Passover has its fabulous Four Cups of wine, but on Purim Jews actually are commanded to be so drunk that he (and today we include she) can’t tell the difference between “cursed be Haman” and “blessed be Mordechai” (Tractate Megillah 7b).
On Purim Jews can also get drunk on power, if they take too seriously that smiting of enemies in the Book of Esther’s ninth chapter.
Now, in 2008, a fresh opportunity arises to mold the Jewish future without counting on supernatural assistance (but willing as always to accept it). For this, we need the (probably fictional) Four Sons and Daughters. All characters are based on real people.
The Wise Daughter: A lawyer who yearns to lead her country, she soberly believes in good governance and negotiation. Owing to issues raised in the above Four Questions, and sundry police investigations and commission reports, many voters want change. Can she galvanize the street and turn her managerial temperament into a virtue? Will Israel be safer on her watch?
The Wicked Son: He claims to be the embodiment of change, though his kind has long haunted the Knesset. He wants to bomb Tehran tomorrow, Damascus on Tuesday, and transfer the Palestinians from the West Bank to Wherever on Wednesday. He has memorized Chapter Nine and feeds it to his kids with their cornflakes. He scoffs at the peace process, “Why waste your time? The only thing they understand is violence!”
The Simple Son/Daughter: She/he agrees with everyone; she/he sits atop a high wall on a pillow, twirling a sunflower and munching its seeds, carefully discarding the shells evenly on both sides. She/he has many questions: What’s going on? What will happen? Wasn’t Israel supposed to be a safe haven for the Jews? Don’t all people want peace, deep down? Why don’t we bomb Gaza back to the Stone Age? Why is it so complicated?
The One Who No Longer Knows How to Ask: This person does not seek historical justice or absolute truth, just a reason to get up in the morning. He drives a taxi or an SUV; she teaches kindergarten or practices dentistry. He speaks Hebrew to his kids, sometimes Russian or English. She speaks Arabic to hers, sometimes Hebrew. Both were too demoralized to vote in the last election; not this time.
Then ... The Simple Son/Daughter is knocked off the wall by a missile. The Israeli government falls; the Wise Daughter runs for prime minister against the Wicked Son, who wins handily. But the One Who Does Not Know How to Ask does know gematriah, or Jewish numerology.
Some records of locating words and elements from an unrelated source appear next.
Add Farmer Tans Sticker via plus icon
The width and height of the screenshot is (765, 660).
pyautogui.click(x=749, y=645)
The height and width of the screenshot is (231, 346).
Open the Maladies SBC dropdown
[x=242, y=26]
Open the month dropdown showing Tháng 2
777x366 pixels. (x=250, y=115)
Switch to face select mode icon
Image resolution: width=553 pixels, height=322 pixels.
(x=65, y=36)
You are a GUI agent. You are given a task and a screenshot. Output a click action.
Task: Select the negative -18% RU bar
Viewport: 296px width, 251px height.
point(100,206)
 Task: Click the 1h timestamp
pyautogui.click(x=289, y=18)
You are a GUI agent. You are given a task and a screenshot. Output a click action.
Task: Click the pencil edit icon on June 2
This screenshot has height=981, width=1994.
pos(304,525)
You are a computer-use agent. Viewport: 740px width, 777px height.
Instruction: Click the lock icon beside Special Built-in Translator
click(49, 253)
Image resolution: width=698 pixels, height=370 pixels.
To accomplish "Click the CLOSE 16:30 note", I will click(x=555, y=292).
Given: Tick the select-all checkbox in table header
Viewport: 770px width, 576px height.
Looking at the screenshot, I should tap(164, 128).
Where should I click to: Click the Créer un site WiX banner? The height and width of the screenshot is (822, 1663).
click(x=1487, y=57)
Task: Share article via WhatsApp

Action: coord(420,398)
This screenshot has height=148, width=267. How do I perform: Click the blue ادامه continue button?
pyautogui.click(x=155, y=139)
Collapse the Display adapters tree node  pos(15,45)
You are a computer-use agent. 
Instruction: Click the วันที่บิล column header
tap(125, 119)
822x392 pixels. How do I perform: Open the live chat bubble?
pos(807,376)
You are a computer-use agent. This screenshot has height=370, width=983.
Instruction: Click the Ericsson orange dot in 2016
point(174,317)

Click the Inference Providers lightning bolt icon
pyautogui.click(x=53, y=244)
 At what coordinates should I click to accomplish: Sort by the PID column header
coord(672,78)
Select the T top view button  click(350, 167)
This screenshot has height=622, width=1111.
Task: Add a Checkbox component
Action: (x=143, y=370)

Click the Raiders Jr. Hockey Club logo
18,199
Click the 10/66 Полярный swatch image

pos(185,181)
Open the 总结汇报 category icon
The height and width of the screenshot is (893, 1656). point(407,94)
On Erev Purim, one day before the Wicked Son intends to invade Istanbul, he or she breathlessly reveals to the prime minister that the Wicked Son’s name plus Istanbul add up to 376, which equals shalom and also Israel’s arch- enemy — Esau, as well as “Sinai desert.” And if you add “Las Vegas” (=159), you get 535, or members of the U.S. Congress — which (after adding 10 for the Commandments) equals the Aramaic phrase malka d’shlama dilei, the Solomonic King to Whom Peace Belongs.
The rest is obvious. The prime minister’s receptionist calls her cousin the kabbalist, who checks and says it’s a miracle. She rushes to the Wicked Son, who sees the error of his ways and gets Turkish investors to persuade the Egyptians and Americans to build magnificent casinos in Gaza. Religious objections are circumvented as only infidels can gamble there. Gaza flourishes, and the Wise Daughter, in gratitude to the Benevolent Son Wicked No More, devises legislative means to convert Israel permanently into a monarchy.
And there is Peace in the Land for 40 years, or at least ’til next Purim.